Les tessons de verre opaque coloré du Nouvel-Empire (XVIIIème dynastie Egyptienne, 1570-1292 av.J.C.), ont été prêtés par le Département des Antiquités Egyptiennes du Musée du Louvre (G. Pierrat-Bonnefois). Le site exact de provenance et le contexte des fouilles ne sont pas connus. Ces tessons sont des fragments de flacons ou de vases de petites dimensions (de 5 à 10cm de haut) (Annexe 3).

Les micro-prélèvements ont été effectués sur les tessons de verre opaque de manière à couvrir le maximum de couleur (Tableau 1). Six micro-prélèvements de verres translucides et semi-opaques bleus d’objets datant également de la XVIIIème dynastie Egyptienne (1570-1292 av.J.C.), ont été prêtés par le laboratoire d’analyse du British Museum par l’intermédiaire de I.C. Freestone.

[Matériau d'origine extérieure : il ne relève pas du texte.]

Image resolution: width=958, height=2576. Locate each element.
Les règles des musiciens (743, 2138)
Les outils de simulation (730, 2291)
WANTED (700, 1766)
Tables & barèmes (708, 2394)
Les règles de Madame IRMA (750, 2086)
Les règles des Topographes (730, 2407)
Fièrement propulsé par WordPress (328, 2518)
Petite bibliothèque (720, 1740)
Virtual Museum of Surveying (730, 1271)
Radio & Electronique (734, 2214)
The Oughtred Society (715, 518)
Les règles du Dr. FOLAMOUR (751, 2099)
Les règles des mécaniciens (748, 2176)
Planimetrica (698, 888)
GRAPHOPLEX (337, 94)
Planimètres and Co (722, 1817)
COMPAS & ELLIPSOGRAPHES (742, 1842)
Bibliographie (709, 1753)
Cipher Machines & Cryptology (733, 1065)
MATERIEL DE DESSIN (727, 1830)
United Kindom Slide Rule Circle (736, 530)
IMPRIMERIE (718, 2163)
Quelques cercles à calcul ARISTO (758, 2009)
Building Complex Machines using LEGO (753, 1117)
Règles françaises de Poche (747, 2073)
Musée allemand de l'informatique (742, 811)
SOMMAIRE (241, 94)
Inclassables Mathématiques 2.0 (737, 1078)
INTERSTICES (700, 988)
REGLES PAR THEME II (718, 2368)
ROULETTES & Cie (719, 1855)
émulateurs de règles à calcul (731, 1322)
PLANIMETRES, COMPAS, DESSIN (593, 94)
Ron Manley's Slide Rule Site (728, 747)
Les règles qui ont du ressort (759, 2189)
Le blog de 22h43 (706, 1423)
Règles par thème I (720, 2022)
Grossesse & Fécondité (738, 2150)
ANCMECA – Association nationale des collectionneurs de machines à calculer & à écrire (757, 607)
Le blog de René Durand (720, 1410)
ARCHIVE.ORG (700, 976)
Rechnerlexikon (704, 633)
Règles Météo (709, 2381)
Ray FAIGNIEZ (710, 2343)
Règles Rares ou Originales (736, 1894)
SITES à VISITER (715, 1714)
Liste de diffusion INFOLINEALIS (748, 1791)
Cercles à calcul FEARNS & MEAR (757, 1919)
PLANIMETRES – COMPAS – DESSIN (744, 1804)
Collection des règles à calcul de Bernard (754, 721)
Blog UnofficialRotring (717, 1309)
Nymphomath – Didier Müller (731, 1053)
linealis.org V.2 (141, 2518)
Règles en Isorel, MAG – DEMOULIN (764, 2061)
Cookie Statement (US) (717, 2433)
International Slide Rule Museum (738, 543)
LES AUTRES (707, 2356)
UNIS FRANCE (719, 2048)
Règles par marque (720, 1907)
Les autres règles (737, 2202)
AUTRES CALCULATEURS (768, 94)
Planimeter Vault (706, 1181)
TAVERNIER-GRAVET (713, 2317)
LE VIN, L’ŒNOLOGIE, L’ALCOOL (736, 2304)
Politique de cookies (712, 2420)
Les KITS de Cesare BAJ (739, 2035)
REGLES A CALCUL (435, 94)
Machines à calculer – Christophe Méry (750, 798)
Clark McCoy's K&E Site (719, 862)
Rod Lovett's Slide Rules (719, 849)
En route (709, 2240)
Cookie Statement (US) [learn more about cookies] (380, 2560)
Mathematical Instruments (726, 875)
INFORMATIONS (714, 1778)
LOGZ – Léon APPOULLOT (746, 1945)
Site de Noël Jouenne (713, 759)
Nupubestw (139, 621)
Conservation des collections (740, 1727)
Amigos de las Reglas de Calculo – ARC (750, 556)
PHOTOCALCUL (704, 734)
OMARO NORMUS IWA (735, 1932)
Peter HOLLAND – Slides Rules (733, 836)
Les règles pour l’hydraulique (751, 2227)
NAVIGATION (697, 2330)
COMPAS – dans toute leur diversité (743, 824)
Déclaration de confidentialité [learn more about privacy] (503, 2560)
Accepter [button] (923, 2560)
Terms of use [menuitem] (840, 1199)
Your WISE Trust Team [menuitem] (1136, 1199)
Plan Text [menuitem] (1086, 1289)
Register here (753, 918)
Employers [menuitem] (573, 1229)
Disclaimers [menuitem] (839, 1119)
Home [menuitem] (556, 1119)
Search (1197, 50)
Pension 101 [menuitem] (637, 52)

III. LES TESSELLES DE MOSAÏQUE ROMAINES D’AQUILEE

ET DE ROME (1

ER

S. AV- 6

EME

S. APR. J.C.)

La technique de la mosaïque consiste en l’application sur une couche de ciment frais, de petits cubes de verre ou de pierre appelés « tesselles »1(Figure 19). L’art de la mosaïque a joué un rôle important dans la décoration des maisons, des églises et des places publiques dans l’Antiquité gréco-romaine et au Moyen Age. Les Grecs sont les premiers à avoir utilisé cette technique et ont produit de nombreuses mosaïques de pierre. Les Romains ont, eux, utilisé des tesselles de marbre et de verre pour ornementer leurs parterres, colonnes, niches et fontaines, comme on peut le voir à Pompéi par exemple.

Figure 19 Tesselles de verre opaque datant du 2ème s. apr. J.C. Saint-Germain-en-Gal (Vienne) (d’après Slitine, 2005).

1

Six tesselles de verre opaque coloré (5 bleues, 1 turquoise) trouvées dans les champs de fouilles autour à d’Aquilée (Italie) dans un contexte Romain datant de 181 av.J.C. à 452 apr.J.C. ont été prêtées par le chercheur italien Cesare Moretti. Le lieu exact de provenance et le contexte des fouilles ne sont pas connus. Deux autres tesselles de mosaïque (1 bleu, 1 turquoise) provenant de Rome et datant de 390 apr. J.C., ont été prêtées par l’Instituto Centrale del Restauro de Roma (Paola Santopadre). Une tesselle de mosaïque de couleur rose, venant de San Lorenzo Fuori le Mura à Rome, datée du 6ème s. apr. J.C., a été prêtée par Marco Verità (Annexe 4).